Records from a dataset:

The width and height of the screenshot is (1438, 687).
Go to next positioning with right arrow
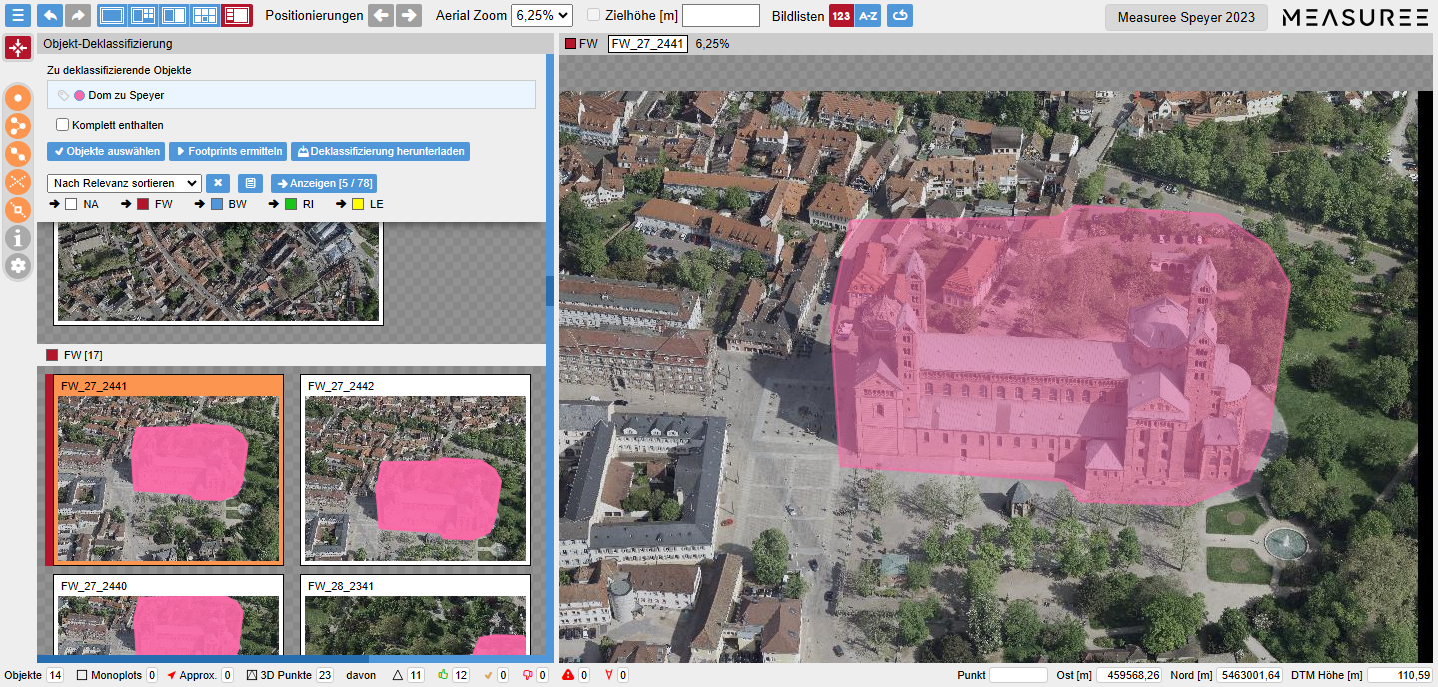tap(408, 16)
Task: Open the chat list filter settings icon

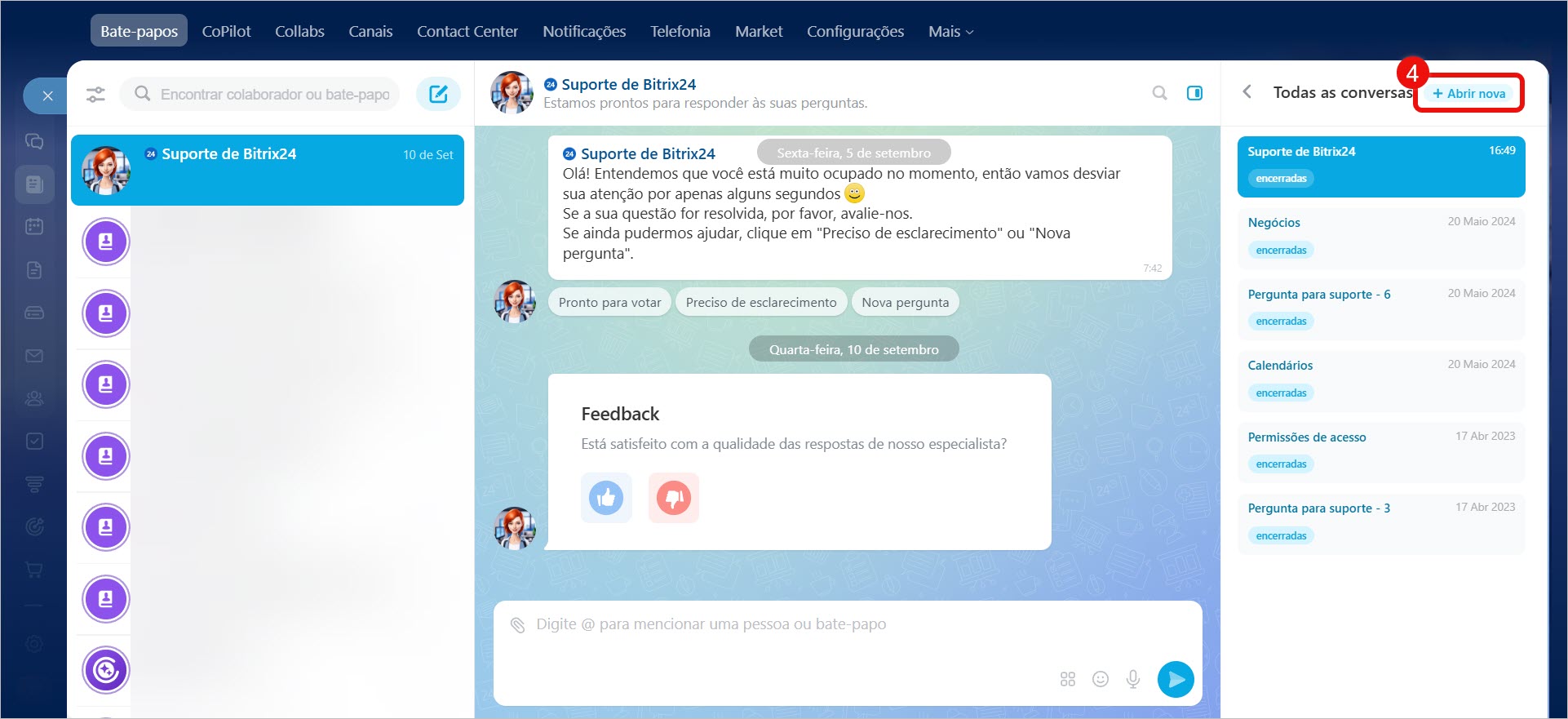Action: click(x=95, y=94)
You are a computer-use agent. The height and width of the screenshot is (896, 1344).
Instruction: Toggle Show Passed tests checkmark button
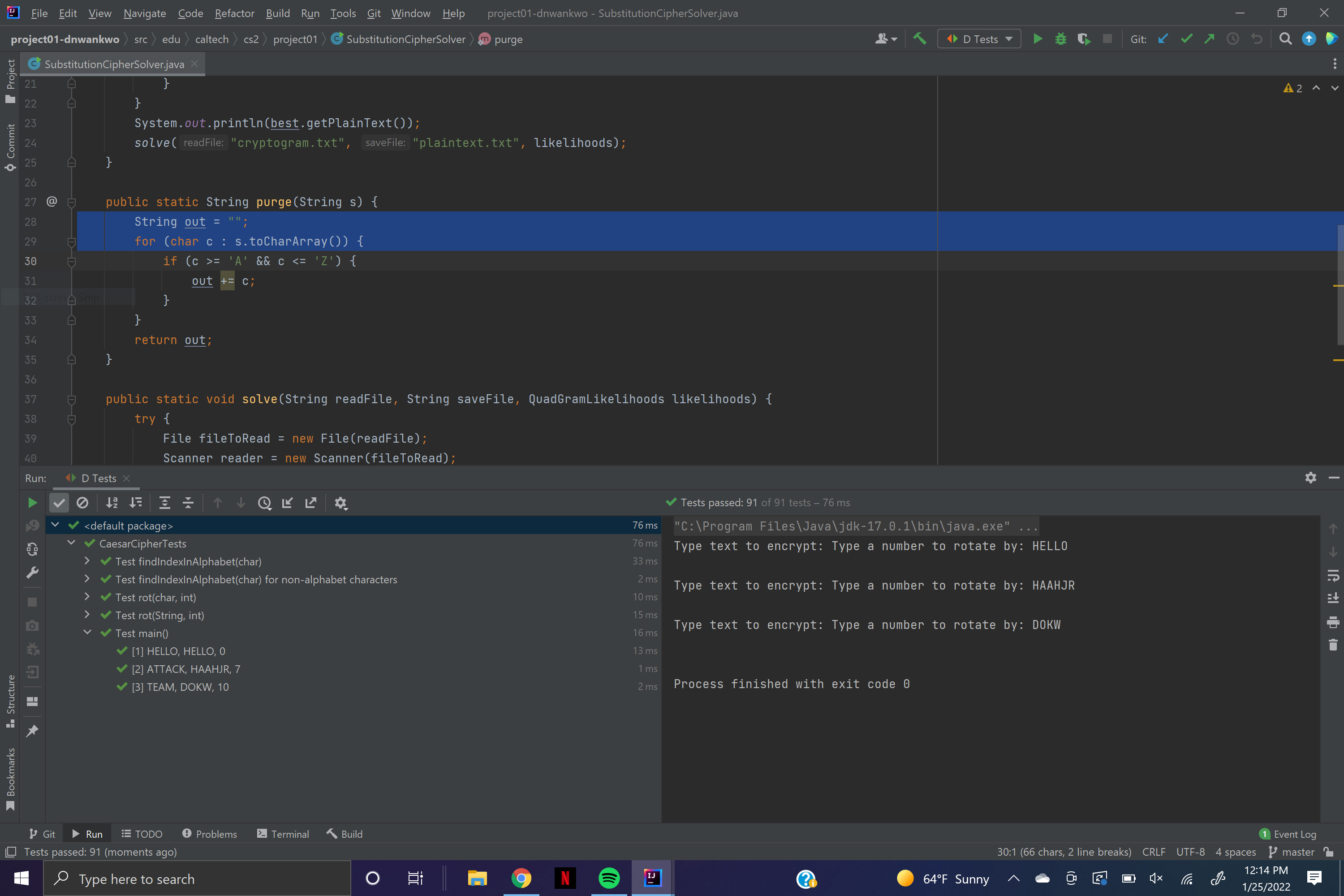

■ Given exercise
Repeat every line of the records above word for word, and leave out the pictures.

■ Exercise output
The width and height of the screenshot is (1438, 687).
Go to next positioning with right arrow
tap(408, 16)
Task: Open the chat list filter settings icon

Action: click(x=95, y=94)
You are a computer-use agent. The height and width of the screenshot is (896, 1344).
Instruction: Toggle Show Passed tests checkmark button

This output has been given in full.